[Collection entries]

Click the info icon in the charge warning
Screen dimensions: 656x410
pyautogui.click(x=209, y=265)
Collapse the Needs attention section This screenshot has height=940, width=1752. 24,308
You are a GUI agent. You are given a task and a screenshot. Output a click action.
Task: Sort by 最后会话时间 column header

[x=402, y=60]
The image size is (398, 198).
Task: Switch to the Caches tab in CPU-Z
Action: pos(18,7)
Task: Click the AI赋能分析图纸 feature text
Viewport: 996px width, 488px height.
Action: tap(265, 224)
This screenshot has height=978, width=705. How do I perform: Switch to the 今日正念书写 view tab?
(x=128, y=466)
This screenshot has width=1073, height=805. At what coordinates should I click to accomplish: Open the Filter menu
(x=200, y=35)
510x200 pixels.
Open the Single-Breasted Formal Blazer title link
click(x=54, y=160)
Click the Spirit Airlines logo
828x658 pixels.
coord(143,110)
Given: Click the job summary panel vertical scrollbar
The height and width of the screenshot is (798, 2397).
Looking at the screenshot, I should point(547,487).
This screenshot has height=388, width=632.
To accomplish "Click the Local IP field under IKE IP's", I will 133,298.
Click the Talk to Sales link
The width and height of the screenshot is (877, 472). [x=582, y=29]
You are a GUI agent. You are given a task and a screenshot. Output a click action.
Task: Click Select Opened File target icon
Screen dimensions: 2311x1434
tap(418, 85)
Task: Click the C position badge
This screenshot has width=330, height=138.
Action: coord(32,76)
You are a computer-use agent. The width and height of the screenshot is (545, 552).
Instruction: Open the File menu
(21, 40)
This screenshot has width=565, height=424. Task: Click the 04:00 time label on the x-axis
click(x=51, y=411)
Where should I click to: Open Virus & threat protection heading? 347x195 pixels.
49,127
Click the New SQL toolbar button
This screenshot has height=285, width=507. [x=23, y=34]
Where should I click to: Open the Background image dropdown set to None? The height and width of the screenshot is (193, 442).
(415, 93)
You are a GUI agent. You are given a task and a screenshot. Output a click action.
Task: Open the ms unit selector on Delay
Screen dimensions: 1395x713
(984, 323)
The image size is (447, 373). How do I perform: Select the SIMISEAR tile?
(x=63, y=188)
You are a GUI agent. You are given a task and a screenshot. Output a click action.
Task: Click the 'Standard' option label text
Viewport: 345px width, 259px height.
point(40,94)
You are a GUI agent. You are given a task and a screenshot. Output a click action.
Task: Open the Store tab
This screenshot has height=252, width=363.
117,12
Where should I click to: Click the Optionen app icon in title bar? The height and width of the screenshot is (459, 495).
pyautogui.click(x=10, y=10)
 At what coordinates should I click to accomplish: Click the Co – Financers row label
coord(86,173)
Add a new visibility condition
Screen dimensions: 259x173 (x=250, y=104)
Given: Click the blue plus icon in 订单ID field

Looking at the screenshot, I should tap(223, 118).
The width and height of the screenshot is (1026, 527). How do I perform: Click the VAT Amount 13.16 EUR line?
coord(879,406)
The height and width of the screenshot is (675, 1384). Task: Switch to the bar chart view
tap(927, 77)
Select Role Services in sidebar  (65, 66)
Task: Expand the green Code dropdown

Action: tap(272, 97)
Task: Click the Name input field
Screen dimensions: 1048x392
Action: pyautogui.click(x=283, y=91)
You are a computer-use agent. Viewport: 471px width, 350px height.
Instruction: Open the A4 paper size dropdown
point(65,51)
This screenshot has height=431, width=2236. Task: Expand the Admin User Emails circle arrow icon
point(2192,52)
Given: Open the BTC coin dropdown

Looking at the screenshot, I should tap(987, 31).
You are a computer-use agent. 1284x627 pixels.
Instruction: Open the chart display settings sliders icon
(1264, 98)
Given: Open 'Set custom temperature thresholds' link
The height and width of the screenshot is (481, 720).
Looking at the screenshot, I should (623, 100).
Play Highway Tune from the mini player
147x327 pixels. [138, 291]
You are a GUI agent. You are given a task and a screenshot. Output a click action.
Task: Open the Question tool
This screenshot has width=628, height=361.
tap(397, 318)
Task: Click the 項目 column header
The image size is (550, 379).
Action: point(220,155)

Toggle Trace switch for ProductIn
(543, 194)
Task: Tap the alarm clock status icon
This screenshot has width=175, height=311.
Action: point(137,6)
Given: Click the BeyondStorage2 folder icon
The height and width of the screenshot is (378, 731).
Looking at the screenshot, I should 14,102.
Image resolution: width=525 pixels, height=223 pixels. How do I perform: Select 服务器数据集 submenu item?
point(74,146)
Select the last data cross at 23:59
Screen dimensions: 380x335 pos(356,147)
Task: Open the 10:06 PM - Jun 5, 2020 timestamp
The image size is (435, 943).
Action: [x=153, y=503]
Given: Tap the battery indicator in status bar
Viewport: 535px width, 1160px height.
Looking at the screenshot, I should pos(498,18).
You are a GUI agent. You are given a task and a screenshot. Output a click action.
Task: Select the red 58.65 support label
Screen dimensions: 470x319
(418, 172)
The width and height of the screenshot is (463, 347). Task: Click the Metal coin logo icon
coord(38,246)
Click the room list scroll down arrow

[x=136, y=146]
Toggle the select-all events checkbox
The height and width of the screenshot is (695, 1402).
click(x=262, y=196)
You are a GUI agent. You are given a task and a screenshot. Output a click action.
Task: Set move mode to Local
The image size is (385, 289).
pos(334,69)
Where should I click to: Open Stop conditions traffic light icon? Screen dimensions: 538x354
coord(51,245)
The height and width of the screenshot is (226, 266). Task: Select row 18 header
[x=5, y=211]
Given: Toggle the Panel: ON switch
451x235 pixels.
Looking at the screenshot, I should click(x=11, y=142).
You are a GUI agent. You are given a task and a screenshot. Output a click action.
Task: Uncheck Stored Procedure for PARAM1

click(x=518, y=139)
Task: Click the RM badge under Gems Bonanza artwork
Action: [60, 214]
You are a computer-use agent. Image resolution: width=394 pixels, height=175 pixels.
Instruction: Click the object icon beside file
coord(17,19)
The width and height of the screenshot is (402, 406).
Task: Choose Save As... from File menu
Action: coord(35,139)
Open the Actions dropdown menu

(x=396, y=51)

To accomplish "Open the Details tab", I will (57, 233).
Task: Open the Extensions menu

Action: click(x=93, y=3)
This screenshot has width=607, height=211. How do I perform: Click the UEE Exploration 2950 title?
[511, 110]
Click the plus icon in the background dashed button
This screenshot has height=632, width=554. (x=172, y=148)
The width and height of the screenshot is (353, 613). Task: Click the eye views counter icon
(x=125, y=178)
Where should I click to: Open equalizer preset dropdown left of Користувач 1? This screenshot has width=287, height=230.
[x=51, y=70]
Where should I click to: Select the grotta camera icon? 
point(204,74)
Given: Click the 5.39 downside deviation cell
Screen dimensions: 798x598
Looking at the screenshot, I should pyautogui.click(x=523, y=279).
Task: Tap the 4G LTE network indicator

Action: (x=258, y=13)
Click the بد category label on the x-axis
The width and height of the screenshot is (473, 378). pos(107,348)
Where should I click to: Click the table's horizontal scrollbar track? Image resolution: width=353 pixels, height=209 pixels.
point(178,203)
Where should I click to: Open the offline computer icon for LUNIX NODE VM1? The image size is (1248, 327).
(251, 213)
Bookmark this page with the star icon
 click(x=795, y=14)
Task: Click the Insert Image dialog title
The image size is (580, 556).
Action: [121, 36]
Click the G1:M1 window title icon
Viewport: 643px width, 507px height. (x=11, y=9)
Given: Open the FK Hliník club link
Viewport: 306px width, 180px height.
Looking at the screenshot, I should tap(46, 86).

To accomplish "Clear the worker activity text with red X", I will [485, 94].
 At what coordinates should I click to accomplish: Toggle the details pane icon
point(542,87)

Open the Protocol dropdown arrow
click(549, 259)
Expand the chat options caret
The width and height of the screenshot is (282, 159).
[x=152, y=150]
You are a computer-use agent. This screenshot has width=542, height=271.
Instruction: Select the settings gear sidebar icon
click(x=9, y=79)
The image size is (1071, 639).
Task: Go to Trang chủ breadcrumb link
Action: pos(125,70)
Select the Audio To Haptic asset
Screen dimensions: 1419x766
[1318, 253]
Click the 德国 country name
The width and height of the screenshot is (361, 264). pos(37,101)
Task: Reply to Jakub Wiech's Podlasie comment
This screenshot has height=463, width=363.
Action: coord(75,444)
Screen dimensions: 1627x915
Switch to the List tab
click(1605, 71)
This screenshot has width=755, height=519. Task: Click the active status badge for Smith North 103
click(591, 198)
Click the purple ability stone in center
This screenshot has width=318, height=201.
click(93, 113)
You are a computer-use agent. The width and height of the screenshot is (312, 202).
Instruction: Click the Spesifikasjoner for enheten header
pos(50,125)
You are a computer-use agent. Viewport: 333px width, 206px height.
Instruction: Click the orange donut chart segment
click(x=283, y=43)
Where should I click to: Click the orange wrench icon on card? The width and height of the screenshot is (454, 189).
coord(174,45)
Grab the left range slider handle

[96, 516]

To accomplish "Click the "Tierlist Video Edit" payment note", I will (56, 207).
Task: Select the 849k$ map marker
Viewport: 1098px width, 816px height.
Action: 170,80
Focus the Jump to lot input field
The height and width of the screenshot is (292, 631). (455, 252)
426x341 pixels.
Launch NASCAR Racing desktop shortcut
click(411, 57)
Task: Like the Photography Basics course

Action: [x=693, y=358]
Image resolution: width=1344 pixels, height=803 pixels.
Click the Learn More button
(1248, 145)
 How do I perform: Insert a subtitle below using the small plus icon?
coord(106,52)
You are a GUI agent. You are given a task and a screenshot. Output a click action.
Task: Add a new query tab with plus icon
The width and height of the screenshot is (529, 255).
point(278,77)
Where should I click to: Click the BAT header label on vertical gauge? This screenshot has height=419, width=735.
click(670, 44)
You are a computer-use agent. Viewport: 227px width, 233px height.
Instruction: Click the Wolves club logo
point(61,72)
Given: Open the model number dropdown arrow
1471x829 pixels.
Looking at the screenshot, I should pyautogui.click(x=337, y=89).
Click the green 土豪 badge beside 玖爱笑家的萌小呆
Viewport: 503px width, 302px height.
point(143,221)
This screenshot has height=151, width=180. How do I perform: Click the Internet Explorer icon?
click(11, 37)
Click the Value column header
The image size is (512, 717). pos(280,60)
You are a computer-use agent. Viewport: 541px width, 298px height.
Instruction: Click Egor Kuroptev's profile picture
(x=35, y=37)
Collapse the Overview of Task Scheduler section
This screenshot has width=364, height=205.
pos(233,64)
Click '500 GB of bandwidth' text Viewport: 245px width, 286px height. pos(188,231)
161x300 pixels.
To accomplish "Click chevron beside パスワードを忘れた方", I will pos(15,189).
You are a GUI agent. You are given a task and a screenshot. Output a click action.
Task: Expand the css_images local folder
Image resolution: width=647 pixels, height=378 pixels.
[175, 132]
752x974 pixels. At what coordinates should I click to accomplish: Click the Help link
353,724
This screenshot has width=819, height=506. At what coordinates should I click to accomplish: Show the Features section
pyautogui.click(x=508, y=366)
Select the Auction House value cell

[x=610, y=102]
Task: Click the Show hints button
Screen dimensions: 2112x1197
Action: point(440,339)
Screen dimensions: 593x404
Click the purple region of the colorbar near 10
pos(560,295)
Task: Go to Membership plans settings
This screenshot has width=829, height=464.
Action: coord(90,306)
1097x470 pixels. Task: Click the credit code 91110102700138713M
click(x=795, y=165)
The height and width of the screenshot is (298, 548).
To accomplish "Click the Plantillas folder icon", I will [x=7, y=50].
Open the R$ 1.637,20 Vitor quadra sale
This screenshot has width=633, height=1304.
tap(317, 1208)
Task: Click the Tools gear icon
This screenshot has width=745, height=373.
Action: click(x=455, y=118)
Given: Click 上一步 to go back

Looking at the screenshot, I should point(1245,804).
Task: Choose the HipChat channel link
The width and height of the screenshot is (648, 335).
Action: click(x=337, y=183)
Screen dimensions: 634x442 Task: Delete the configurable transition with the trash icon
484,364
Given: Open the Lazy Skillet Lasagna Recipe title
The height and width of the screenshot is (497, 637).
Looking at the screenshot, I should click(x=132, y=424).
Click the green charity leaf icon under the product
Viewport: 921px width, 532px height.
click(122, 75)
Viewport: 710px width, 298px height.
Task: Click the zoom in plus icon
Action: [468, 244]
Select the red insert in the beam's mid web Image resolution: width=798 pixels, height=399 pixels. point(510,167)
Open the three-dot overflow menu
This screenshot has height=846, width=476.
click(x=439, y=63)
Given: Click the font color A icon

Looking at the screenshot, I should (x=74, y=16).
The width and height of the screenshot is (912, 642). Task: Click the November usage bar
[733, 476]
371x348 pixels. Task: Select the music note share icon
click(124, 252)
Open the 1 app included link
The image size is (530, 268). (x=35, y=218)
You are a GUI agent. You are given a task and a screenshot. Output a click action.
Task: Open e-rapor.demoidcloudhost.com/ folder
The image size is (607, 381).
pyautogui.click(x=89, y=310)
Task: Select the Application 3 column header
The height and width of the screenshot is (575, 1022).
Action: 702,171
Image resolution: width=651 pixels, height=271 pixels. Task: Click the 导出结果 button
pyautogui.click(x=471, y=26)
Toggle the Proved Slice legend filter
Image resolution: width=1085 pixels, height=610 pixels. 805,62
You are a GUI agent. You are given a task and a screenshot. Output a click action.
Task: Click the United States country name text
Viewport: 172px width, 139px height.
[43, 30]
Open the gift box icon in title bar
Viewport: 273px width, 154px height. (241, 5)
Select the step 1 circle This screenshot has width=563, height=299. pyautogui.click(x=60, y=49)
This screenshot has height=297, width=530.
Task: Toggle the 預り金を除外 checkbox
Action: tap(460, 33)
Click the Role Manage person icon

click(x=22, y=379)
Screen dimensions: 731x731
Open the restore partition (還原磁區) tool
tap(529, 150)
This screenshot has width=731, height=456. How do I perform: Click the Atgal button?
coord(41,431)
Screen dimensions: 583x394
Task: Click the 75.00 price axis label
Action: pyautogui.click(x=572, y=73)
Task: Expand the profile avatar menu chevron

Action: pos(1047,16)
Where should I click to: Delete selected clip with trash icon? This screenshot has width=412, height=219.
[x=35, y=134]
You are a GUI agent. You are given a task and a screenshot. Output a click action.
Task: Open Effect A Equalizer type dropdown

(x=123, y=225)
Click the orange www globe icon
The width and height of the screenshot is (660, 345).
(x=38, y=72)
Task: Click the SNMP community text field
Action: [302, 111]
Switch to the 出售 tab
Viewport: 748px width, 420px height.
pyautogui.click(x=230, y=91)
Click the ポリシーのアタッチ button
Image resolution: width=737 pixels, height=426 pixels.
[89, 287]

→ **Work task**:
Say how many lines above contain "will", and give no words besides the number.

→ **Answer**:
6